* Assignment *
Reproduce exactly the entries from the "The height and" line to the end. Skip all pictures.

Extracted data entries
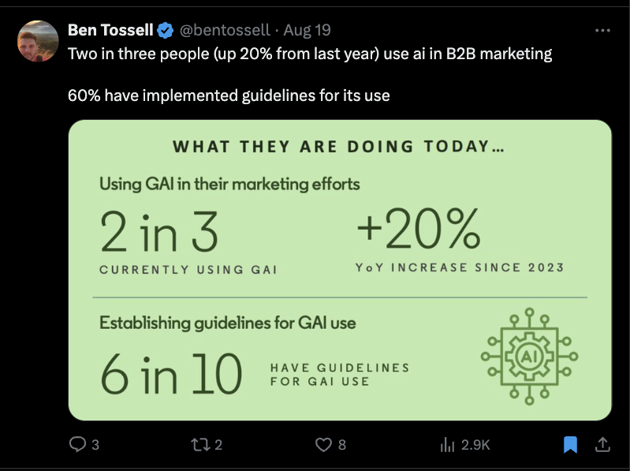Click the blue verified checkmark badge

165,31
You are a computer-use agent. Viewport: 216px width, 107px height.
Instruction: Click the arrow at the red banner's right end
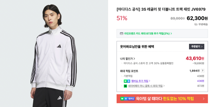click(x=204, y=99)
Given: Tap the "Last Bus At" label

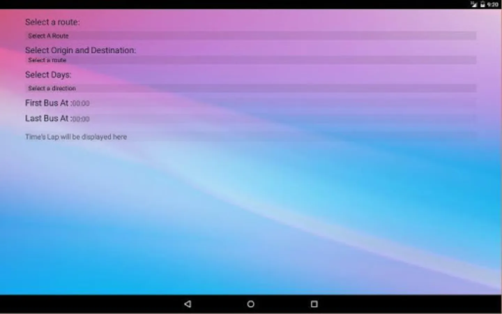Looking at the screenshot, I should click(46, 118).
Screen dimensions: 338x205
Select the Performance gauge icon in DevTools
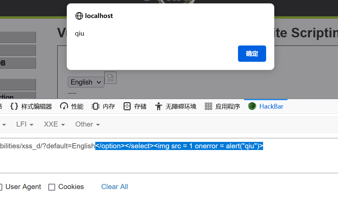point(64,106)
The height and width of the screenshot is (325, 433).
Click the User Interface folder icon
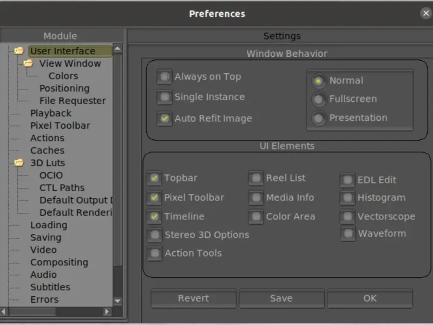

* Answer to this exercise *
The height and width of the screenshot is (325, 433).
Click the User Interface folder icon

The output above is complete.